(This is a snapshot of my old weblog. New posts and selected republished essays can be found at raganwald.com
Thus Spake Joel
What you’ll see is that the hard-core geeks tend to give up on all kinds of useful measures of quality, and basically they get left with the only one they can prove mechanically, which is, does the program behave according to specification. And so we get a very narrow, geeky definition of quality: how closely does the program correspond to the spec. Does it produce the defined outputs given the defined inputs.
The problem, here, is very fundamental. In order to mechanically prove that a program corresponds to some spec, the spec itself needs to be extremely detailed. In fact the spec has to define everything about the program, otherwise, nothing can be proven automatically and mechanically. Now, if the spec does define everything about how the program is going to behave, then, lo and behold, it contains all the information necessary to generate the program! And now certain geeks go off to a very dark place where they start thinking about automatically compiling specs into programs, and they start to think that they’ve just invented a way to program computers without programming.
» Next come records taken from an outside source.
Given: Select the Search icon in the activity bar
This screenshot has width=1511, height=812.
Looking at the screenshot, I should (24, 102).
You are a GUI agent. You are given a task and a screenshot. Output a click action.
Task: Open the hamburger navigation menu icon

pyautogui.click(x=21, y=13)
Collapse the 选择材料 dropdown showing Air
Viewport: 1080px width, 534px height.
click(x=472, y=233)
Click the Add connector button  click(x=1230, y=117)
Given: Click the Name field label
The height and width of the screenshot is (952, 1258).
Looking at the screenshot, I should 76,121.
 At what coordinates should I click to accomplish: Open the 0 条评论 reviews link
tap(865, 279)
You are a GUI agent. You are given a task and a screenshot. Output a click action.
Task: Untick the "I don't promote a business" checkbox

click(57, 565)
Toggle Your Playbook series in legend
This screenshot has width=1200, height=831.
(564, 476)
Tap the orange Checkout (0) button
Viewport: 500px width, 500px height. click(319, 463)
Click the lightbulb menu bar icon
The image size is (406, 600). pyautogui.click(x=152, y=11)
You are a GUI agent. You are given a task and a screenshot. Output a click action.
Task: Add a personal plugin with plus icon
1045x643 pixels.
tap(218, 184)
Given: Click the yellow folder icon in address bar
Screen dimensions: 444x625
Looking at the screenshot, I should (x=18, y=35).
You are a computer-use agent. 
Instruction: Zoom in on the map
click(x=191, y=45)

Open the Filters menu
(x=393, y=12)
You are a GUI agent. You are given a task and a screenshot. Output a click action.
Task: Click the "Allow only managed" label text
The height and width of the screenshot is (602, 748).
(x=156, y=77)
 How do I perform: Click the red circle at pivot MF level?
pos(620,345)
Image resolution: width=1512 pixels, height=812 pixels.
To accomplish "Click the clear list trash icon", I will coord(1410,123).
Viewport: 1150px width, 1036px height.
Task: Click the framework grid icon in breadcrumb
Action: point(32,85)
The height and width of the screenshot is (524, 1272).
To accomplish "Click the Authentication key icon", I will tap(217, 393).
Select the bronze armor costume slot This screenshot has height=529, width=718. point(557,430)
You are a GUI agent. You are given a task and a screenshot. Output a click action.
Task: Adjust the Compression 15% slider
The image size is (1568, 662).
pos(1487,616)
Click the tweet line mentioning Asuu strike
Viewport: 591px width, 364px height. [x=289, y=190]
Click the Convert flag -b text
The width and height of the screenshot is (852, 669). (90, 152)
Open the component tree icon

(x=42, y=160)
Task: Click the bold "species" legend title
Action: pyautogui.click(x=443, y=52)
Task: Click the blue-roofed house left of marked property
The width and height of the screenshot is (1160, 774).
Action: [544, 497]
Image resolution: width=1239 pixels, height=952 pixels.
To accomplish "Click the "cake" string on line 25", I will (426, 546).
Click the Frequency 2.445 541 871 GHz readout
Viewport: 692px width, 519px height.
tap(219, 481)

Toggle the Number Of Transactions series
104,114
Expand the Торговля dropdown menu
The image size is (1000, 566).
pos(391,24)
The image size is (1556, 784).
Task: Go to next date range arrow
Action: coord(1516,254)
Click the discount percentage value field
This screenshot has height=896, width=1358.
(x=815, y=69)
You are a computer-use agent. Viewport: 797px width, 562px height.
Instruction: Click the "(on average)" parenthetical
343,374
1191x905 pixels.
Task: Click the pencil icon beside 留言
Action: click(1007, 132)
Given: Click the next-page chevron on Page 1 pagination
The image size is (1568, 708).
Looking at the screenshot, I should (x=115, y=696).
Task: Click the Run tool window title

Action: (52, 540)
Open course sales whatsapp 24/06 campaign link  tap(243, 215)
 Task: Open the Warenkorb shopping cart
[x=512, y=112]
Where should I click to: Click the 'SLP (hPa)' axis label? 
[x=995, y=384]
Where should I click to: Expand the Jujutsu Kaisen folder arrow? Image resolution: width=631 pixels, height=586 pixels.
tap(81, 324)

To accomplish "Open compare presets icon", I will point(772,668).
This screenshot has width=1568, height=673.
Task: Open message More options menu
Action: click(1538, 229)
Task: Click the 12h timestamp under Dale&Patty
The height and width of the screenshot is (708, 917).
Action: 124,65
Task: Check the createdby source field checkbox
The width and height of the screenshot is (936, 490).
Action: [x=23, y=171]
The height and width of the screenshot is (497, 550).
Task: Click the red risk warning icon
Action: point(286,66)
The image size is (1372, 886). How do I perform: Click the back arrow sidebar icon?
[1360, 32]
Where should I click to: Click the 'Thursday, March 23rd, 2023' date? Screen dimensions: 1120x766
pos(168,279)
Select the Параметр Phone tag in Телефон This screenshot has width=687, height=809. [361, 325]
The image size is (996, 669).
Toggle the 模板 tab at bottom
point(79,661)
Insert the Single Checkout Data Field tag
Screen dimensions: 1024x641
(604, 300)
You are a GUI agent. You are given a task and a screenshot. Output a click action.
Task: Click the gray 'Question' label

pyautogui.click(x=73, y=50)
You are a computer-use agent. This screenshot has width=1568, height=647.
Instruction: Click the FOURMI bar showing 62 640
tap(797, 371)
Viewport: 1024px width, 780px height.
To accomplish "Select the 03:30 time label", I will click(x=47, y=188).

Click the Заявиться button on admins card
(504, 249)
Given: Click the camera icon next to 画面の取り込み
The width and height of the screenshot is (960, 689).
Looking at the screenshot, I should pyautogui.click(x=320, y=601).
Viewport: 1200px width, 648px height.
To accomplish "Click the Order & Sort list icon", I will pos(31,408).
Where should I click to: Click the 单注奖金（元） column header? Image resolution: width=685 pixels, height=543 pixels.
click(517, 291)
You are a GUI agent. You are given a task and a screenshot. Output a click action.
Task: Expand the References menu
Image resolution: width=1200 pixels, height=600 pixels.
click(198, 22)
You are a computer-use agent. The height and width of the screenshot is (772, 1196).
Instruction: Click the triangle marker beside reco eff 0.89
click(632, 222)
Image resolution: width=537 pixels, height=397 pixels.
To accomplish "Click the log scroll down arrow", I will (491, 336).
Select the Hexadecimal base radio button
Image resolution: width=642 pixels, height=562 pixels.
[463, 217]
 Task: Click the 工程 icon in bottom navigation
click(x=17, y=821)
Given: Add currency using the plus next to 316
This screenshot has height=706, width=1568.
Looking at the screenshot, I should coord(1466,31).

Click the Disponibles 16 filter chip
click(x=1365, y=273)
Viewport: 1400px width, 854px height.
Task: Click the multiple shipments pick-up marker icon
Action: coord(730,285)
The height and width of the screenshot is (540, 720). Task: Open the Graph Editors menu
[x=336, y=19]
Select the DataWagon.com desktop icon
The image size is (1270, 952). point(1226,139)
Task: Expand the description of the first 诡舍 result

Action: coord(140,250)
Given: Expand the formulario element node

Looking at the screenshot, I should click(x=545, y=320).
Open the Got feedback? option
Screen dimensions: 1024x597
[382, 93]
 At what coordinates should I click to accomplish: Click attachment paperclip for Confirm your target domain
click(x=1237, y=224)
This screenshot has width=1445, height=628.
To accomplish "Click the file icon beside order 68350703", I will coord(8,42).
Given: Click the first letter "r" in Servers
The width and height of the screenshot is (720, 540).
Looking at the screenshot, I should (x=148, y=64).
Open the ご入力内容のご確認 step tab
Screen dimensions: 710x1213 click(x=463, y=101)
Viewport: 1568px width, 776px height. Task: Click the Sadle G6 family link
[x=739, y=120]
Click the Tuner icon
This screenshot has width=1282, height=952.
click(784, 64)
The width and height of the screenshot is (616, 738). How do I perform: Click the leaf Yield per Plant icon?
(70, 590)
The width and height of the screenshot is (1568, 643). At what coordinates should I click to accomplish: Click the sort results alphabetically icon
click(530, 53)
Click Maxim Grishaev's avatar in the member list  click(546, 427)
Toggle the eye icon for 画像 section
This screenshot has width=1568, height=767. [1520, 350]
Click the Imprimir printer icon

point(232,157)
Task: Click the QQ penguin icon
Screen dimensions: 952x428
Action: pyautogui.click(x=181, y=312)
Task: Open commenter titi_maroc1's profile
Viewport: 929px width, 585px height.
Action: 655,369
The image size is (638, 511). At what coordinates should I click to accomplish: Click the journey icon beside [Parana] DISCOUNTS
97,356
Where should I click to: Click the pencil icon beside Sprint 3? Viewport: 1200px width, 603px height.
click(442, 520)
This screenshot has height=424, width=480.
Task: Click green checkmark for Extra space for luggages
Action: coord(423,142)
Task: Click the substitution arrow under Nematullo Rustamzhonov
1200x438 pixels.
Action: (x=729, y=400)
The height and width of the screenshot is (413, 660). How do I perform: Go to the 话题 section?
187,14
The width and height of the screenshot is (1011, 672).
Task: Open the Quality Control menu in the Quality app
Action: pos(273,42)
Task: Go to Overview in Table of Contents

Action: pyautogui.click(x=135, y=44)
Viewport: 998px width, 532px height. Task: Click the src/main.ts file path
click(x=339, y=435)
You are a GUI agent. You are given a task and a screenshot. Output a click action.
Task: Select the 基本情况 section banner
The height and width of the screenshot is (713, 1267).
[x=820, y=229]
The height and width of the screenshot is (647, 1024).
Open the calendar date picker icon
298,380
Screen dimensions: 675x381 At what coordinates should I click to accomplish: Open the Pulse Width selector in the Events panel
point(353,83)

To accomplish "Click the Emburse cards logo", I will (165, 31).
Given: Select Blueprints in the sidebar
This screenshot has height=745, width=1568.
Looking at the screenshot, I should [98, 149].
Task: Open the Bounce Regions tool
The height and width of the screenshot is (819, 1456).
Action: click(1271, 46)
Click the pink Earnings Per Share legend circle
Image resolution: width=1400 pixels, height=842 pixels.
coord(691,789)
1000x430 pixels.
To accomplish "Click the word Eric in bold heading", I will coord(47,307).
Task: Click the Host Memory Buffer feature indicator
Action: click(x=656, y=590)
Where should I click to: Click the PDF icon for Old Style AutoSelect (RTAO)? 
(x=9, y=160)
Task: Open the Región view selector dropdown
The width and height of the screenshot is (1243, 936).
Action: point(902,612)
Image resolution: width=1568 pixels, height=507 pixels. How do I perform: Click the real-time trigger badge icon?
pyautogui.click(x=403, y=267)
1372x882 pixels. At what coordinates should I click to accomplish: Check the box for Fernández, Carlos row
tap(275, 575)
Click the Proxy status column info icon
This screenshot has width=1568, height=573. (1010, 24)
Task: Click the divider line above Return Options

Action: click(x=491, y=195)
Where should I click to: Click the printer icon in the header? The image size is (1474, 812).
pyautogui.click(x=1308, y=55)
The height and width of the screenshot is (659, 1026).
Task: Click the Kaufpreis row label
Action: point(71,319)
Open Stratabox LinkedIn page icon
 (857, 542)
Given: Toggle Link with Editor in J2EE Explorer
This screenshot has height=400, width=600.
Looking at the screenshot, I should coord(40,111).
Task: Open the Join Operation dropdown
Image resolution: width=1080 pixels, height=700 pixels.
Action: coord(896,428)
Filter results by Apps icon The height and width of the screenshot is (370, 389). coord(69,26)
Now, this is the software engineering equivalent of a perpetual motion machine. It’s one of those things that crackpots keep trying to do, no matter how much you tell them it could never work. If the spec defines precisely what a program will do, with enough detail that it can be used to generate the program itself, this just begs the question: how do you write the spec? Such a complete spec is just as hard to write as the underlying computer program, because just as many details have to be answered by spec writer as the programmer. To use terminology from information theory: the spec needs just as many bits of Shannon entropy as the computer program itself would have. Each bit of entropy is a decision taken by the spec-writer or the programmer.
So, the bottom line is that if there really were a mechanical way to prove things about the correctness of a program, all you’d be able to prove is whether that program is identical to some other program that must contain the same amount of entropy as the first program, otherwise some of the behaviors are going to be undefined, and thus unproven. So now the spec writing is just as hard as writing a program, and all you’ve done is moved one problem from over here to over there, and accomplished nothing whatsoever.